#### PROVIDED DATA ####

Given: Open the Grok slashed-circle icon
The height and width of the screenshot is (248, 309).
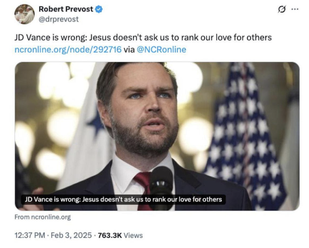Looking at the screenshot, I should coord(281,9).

####
#### PROVIDED DATA ####

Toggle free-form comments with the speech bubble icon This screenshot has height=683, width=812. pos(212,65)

####
#### PROVIDED DATA ####

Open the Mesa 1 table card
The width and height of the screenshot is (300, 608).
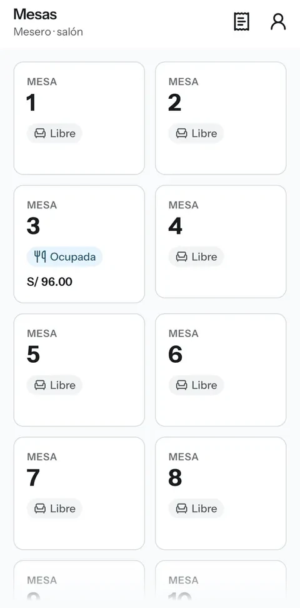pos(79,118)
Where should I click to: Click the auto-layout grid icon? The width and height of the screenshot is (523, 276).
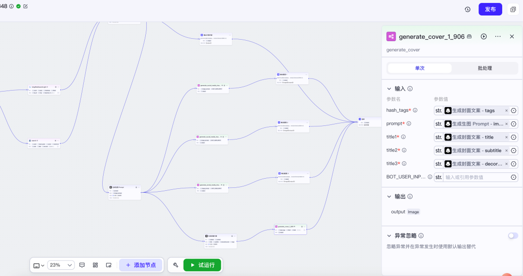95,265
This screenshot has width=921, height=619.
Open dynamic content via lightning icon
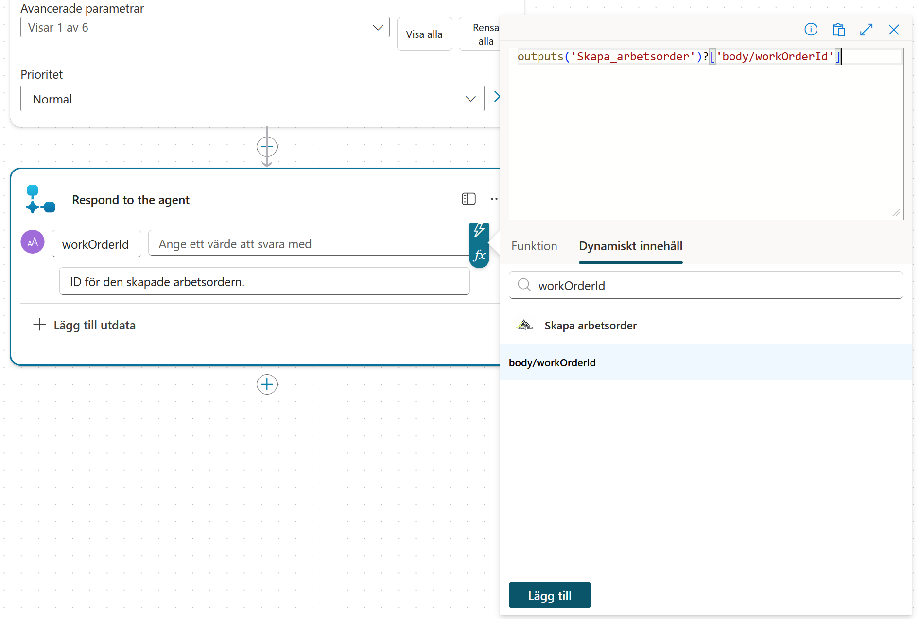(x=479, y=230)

####

## EXERCISE AIM
Search the material for the word "This" and copy every matching line.

## YOUR RESPONSE
Toggle free-form comments with the speech bubble icon This screenshot has height=683, width=812. pos(212,65)
This screenshot has width=921, height=619.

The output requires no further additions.